Start of EXTRACT TO READ
By: Susan (Zeisler) Pretnar
President at KeySys Health LLC
You may be thinking ‘Please…spare me another acronym!’. Most practices are already struggling with identifying, securing and maximizing the information technologies (IT) they’ve installed. Needing IT to manage patient relationships seems to complicate what is thought to be a comfortable, face-to-face space between the patient and the caregiver: doctor, nurse or other traditional clinician. So, what do Millenials have to do with patient relationship management (PRM)? They’re the tsunami coming our way. The future health care delivery model is quickly morphing, in no small way due to the digital natives among us.
The IT part of the healthcare story is no longer very clear, especially because of the proliferation of mobile devices and myriad data communication alternatives. The younger the caregiver and the deeper we get into the meaningful use of electronic medical records, the softer the protest at having been dragged into that world. A few are actually starting to see benefits, while others still feel hindrances.
IT has an impact on:
• Market share
• Patient acquisition and retention
• Employee satisfaction
• Brand image
• Profit margins
• Cost reduction
• Organizational efficiency/productivity
All of these things contribute to the practice and to patient relationships. If you are not aware of the potential impact of IT on the items in this list, you probably are not convinced that investing further in IT is a valuable ‘spend’ for your practice. Finding the long term ROI in IT expenditures for operations makes selecting the right ICD10 code seem simple. Until recently, healthcare had few of the characteristics of a ‘market’, including the influence of its users. It appears that a true healthcare market, foisted on us by the totally connected Millenials, may finally emerge. It would be one with standard benchmarks and recognizable comparatives. So, why does this seem to be happening now?
End of EXTRACT TO READ
Start of GIVEN DATA
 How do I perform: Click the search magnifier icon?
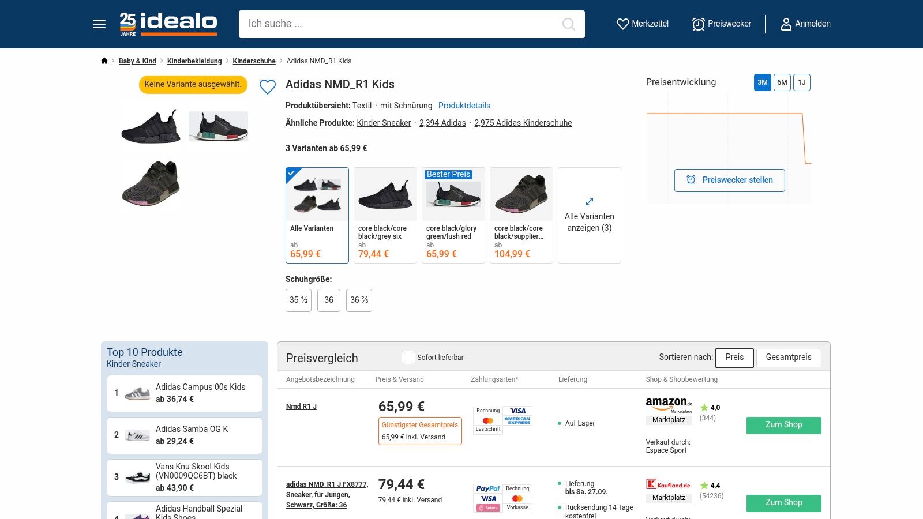click(x=568, y=24)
End of GIVEN DATA
Copy the piece on patient relationship management from "By: Susan (Zeisler)" to "natives among us.", changing "tsunami" to "tidal wave".

◆ **THE COMPLETED TASK**:
By: Susan (Zeisler) Pretnar
President at KeySys Health LLC
You may be thinking ‘Please…spare me another acronym!’. Most practices are already struggling with identifying, securing and maximizing the information technologies (IT) they’ve installed. Needing IT to manage patient relationships seems to complicate what is thought to be a comfortable, face-to-face space between the patient and the caregiver: doctor, nurse or other traditional clinician. So, what do Millenials have to do with patient relationship management (PRM)? They’re the tidal wave coming our way. The future health care delivery model is quickly morphing, in no small way due to the digital natives among us.